### About this exercise
Every line with the string "怀孕之生产" in it belongs in your answer, so copy them all from the data.
(Records for the task Opens)
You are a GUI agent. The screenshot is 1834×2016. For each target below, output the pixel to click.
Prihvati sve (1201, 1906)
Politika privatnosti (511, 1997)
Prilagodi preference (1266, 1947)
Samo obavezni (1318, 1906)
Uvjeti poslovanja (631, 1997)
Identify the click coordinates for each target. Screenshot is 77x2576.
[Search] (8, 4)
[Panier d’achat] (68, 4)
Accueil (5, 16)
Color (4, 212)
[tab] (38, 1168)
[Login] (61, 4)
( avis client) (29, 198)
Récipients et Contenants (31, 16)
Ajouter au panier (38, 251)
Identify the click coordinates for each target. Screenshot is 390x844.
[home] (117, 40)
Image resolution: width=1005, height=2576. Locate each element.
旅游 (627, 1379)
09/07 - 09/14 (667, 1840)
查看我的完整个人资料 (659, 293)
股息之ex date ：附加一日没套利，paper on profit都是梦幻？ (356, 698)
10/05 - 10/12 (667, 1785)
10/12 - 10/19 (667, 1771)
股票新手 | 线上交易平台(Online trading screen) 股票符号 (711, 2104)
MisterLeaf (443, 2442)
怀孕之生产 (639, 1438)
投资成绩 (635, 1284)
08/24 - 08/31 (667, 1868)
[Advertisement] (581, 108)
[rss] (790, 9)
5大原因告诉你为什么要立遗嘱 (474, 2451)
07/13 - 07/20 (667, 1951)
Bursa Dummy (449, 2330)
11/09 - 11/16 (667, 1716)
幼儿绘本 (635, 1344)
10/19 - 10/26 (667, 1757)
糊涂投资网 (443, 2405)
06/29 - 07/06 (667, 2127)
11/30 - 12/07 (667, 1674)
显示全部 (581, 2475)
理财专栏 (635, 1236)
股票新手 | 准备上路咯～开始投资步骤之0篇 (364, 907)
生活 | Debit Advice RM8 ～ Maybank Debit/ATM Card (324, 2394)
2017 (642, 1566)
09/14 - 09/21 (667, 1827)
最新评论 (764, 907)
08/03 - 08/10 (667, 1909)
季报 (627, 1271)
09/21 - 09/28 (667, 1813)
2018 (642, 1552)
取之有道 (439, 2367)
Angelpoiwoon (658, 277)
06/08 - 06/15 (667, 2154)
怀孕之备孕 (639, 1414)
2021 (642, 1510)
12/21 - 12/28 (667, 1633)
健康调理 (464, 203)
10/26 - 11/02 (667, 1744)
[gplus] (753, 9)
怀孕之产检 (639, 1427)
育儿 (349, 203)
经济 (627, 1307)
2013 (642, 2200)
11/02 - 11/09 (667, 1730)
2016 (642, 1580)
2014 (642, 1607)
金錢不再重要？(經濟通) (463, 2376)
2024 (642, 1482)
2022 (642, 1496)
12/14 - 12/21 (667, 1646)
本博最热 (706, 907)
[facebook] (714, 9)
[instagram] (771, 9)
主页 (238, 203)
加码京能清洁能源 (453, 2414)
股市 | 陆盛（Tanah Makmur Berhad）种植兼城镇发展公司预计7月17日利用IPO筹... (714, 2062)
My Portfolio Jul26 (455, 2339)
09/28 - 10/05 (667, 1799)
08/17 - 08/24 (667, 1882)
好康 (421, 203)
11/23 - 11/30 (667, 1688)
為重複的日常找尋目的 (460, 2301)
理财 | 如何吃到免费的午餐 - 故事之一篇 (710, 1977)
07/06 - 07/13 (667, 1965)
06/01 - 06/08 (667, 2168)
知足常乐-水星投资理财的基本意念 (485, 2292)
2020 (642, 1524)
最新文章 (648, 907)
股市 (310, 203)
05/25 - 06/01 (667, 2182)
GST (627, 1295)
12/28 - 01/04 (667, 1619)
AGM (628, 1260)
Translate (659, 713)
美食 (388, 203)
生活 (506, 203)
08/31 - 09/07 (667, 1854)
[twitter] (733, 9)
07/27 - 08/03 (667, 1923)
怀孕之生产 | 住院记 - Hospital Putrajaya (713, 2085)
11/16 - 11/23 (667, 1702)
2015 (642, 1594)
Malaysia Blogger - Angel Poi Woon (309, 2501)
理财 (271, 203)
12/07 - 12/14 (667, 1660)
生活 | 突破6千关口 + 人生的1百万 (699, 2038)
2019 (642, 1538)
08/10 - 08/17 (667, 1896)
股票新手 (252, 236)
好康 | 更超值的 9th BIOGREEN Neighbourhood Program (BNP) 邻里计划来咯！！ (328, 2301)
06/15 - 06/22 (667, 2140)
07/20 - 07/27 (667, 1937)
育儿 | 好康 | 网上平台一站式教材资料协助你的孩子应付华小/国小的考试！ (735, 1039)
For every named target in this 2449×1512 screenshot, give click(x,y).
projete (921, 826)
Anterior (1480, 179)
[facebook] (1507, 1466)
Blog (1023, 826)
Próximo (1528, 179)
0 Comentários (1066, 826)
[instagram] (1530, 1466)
(Records for the task Closes)
### Response to the exercise
怀孕之生产 (639, 1438)
怀孕之生产 | 住院记 - Hospital Putrajaya (713, 2085)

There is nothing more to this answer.